Source data —
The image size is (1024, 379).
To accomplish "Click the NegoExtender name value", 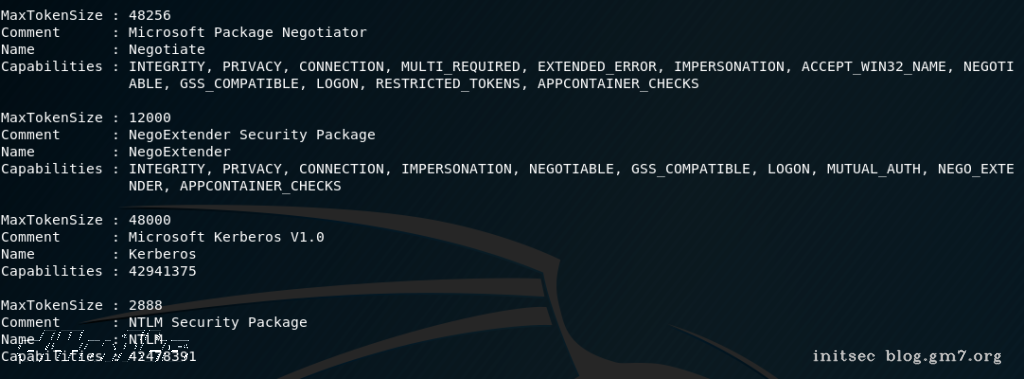I will click(x=180, y=152).
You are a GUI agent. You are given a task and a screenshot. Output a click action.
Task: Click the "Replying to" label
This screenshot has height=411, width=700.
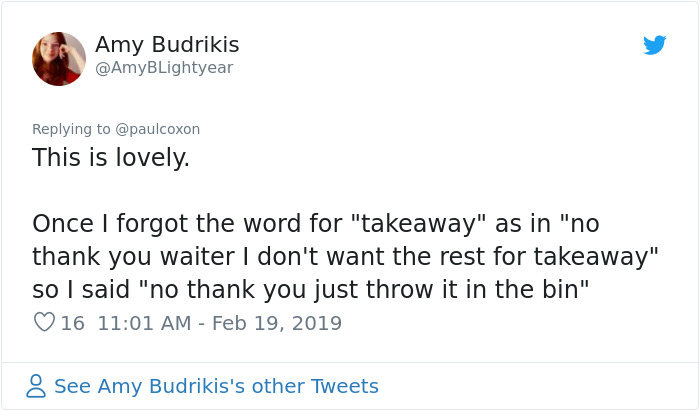pos(72,129)
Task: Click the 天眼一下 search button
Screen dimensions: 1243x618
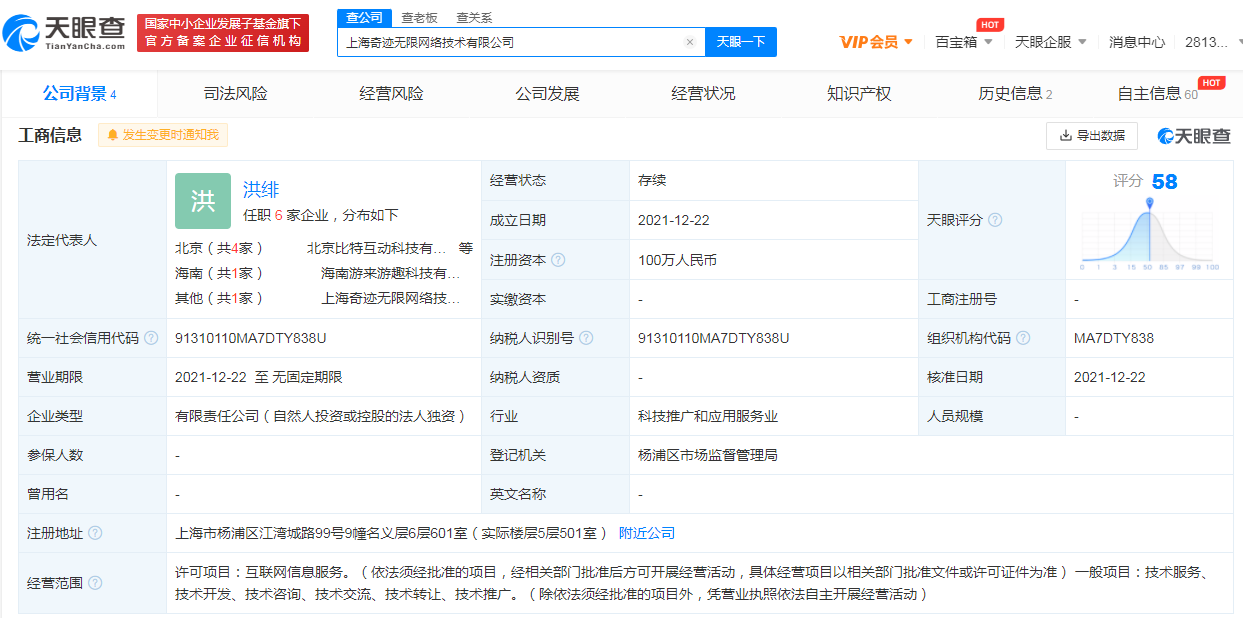Action: [x=741, y=42]
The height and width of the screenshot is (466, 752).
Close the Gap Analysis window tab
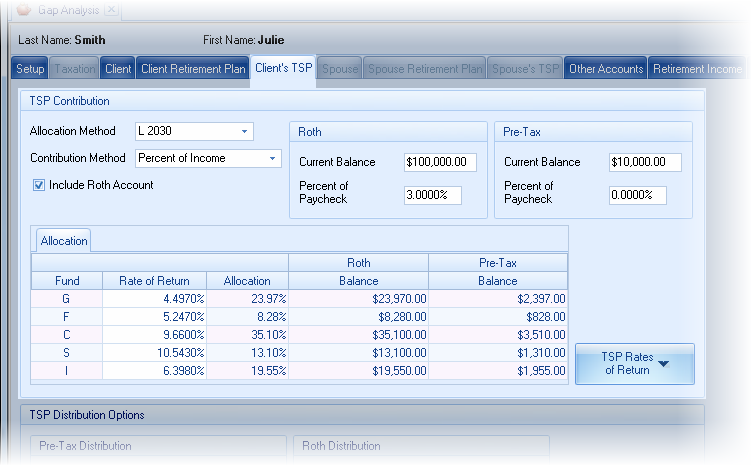point(111,9)
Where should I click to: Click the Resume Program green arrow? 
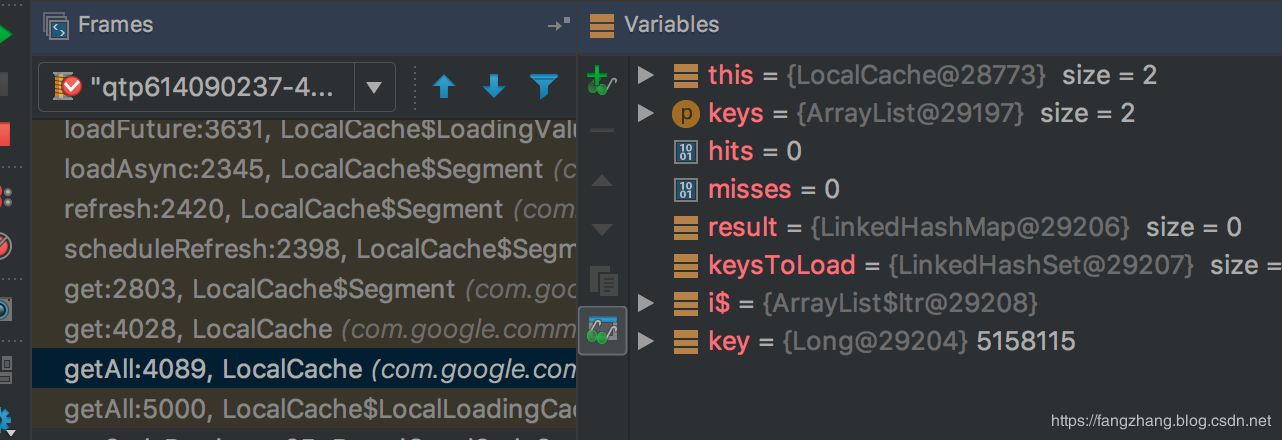[5, 35]
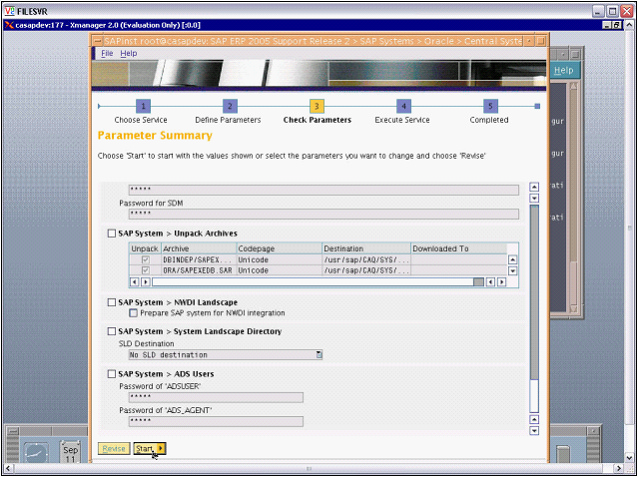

Problem to work on — Each line from the one that contains "Where should I" to the end of the listing must be quoted exactly; no other line and no picture belongs in the copy.

Result of this exercise —
Where should I click to: Click the Resume Program green arrow? 
[5, 35]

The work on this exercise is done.